Abstract: TH-PO590
Macrophage Depletion Leads to Temporal and Spatial Changes in miRNA Profiles That Drive Fibrosis in Autosomal Dominant Polycystic Kidney Disease (ADPKD)
Session Information
- Cystic Kidney Diseases - I
November 02, 2017 | Location: Hall H, Morial Convention Center
Abstract Time: 10:00 AM - 10:00 AM
Category: Genetic Diseases of the Kidney
- 801 Cystic Kidney Diseases
Authors
- Patil, Ameya P., Medical College of Wisconsin, Wauwatosa, Wisconsin, United States
- Sweeney, William E., Medical College of Wisconsin, Wauwatosa, Wisconsin, United States
- Pan, Cynthia G., Medical College of Wisconsin, Wauwatosa, Wisconsin, United States
- Avner, Ellis D., Medical College of Wisconsin, Wauwatosa, Wisconsin, United States
Background
In ADPKD, the decline in kidney function correlates with onset of fibrosis.
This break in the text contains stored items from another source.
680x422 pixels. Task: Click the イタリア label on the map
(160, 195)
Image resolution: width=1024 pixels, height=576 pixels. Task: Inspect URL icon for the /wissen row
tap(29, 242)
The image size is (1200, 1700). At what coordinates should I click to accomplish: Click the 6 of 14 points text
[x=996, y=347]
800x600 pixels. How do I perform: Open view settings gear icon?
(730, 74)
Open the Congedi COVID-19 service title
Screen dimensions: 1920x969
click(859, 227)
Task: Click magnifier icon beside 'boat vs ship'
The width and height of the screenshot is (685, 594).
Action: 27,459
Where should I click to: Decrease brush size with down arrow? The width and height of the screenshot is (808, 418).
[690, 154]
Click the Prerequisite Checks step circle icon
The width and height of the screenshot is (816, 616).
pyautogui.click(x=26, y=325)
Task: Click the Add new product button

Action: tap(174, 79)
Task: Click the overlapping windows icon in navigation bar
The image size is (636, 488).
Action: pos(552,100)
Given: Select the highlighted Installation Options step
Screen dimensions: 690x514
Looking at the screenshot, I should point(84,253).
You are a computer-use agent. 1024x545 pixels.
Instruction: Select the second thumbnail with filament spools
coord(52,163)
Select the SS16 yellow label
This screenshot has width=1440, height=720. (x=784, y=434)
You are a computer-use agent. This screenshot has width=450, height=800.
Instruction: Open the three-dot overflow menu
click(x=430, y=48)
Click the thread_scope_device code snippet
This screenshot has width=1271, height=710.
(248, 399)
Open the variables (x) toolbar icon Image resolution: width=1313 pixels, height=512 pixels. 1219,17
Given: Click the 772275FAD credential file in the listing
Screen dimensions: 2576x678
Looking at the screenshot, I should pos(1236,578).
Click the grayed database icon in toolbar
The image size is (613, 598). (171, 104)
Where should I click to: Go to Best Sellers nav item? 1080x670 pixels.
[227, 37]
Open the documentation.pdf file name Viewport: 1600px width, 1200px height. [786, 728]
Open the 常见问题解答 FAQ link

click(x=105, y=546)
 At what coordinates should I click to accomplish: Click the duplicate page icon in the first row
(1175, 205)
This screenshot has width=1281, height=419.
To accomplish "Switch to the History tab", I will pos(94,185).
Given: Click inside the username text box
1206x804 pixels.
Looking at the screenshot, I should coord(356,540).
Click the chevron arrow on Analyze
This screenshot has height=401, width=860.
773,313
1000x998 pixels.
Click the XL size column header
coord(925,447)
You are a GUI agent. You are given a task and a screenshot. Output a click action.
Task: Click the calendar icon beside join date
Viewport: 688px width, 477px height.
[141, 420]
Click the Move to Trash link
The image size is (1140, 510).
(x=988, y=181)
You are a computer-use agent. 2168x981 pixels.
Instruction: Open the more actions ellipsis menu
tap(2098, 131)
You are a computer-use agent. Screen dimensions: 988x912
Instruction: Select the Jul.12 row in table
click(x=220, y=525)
Such fibrosis begins in peri-cystic areas (PA) between multiple cysts. Key factors involved in process of fibrosis include macrophages (Ø) at a cellular level and miRNAs at a molecular level. We hypothesize that localized changes in miRNA’s and Ø phenotypes drive fibrosis in ADPKD, and provide potential targets for future therapeutic intervention.
Methods
Cystic kidneys from mcwPkd1(nl/nl) mice and age matched controls at postnatal days (PN) 21, 28, 42 and 56 were evaluated. These stages encompasses the disease process from maximum cyst growth and total kidney volume (TKV) at PN28 to dramatically reduced TKV due to fibrosis at PN56. Clodronate, which eliminates Ø, was administered from PN14 to PN56. FFPE fixed cystic kidneys at PN 56 following clodronate treatment were analyzed with serial sections for miRNA, mRNA analysis and trichrome (TriC) and compared to age-matched untreated cystic kidneys. Øs and Ø phenotypes were analyzed by flow cytometry, IHC and IF in serial sections and following clodronate treatment.
Results
Flow cytometry reveals significant increase in Øs from PN21 to PN28. At PN21, Øs located in PAs express predominantly INOS, a marker for M1 Øs. Between PN28 and PN56, Øs predominantly express arginase, a marker of M2 Øs. These findings correlate directly with increasing TriC staining in PAs and the decline in renal function. As expected, clodronate treatment :1) depleted Øs in both spleen and kidney; 2) resulted in significantly less TriC positivity; and 3) inhibited the decrease in TKV. miRNA analysis of serial sections in both treated and untreated cystic kidney showed a total of 158 miRNA’s that were differentially expressed with 85 upregulated in treated kidneys. mRNA analysis on the same section was significant for differentially expressed AKT1 and EGF, 11 and 6.4-fold respectively.
Conclusion
(1) In this unique model of ADPKD; changes in Ø number and phenotype play a key role in fibrosis; (2) Changes in miRNA profiles after macrophage elimination with clodronate provide unique miRNA targets that may guide future therapeutic intervention; (3) This profile correlates with change in EGF and AKT which play critical roles in ADPKD.